A Idade Média estava familiarizada de modo preciso com os ‘estigmas’ da histeria, seus sinais somáticos, e os interpretava e utilizava à sua própria maneira. No departamento de ambulatório, em Berlim, contudo, verifiquei que esses sinais somáticos da histeria eram praticamente desconhecidos e que, em geral, quando se fazia um diagnóstico de ‘histeria’, parecia estar eliminada qualquer motivação para se obter mais algum informe a respeito do paciente.”

Estudando cientificamente o hipnotismo – área da neuropatologia que teve que ser arrancada, de um lado, do ceticismo e, de outro, do embuste –, Charcot chegou a uma espécie de teoria da sintomatologia histérica.”

Neste ponto, devo observar que a disposição de considerar as neuroses provenientes de trauma (‘railway spine’) como histeria encontrou decidida oposição por parte de autoridades alemãs, especialmente do Dr. Thomsen e do Dr. Oppenheim, médicos assistentes do Charité, de Berlim. Conheci pessoalmente a ambos, mais tarde, em Berlim, e esperava ter a oportunidade de verificar se sua oposição era justificada. Infelizmente, porém, os pacientes em questão já não se encontravam mais no Charité. Fiquei, todavia, com a impressão de que a questão não está madura para uma decisão, mas que Charcot acertadamente começara por abordar os casos típicos e mais simples, ao passo que seus adversários alemães partiram do estudo de exemplos indeterminados e mais complexos.”

== Tarefa a realizar ==
Prossiga o texto sobre Charcot e o estudo da histeria, começando logo após a última frase apresentada.

== Dados de origem ==
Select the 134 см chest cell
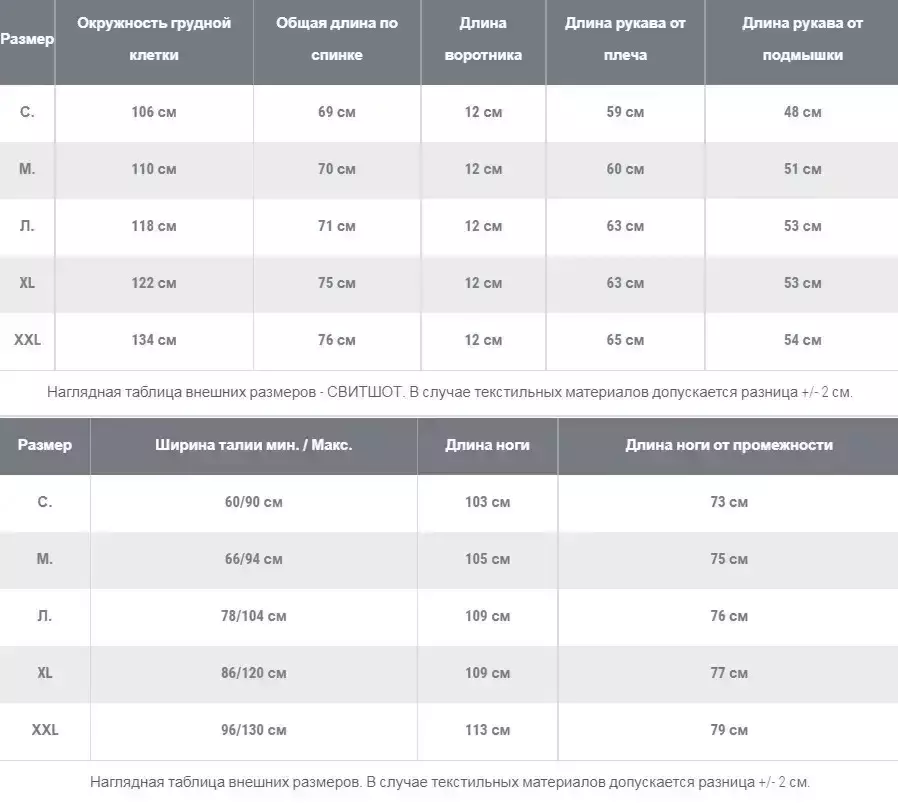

== Resultado da tarefa ==
PROPAGANDA É A ALMA DO NEGÓCIO: “Quando tomei conhecimento de que Charcot tencionava publicar uma nova coletânea de suas conferências, ofereci-me para fazer uma tradução alemã; graças a essa tarefa, entrei em contato pessoal mais próximo com o Professor Charcot e também pude prolongar minha estada em Paris além do período coberto por minha bolsa de estudos. Essa tradução está por ser publicada em Viena, em maio do corrente ano, pela editora de Toeplitz & Deuticke.”

As repetidas visitas ao Professor Munk e ao laboratório de agricultura do Professor Zuntz possibilitaram-me formar opinião própria acerca da controvérsia entre Goltz e Munk quanto à questão da localização do sentido da visão no córtex cerebral. O Dr. B. Baginsky, do laboratório de Munk, teve a gentileza de demonstrar para mim suas preparações do trajeto do nervo acústico e de solicitar minha opinião a respeito delas.”

PREFÁCIO À TRADUÇÃO DAS CONFERÊNCIAS SOBRE AS DOENÇAS DO SISTEMA NERVOSO, DE CHARCOT (1886)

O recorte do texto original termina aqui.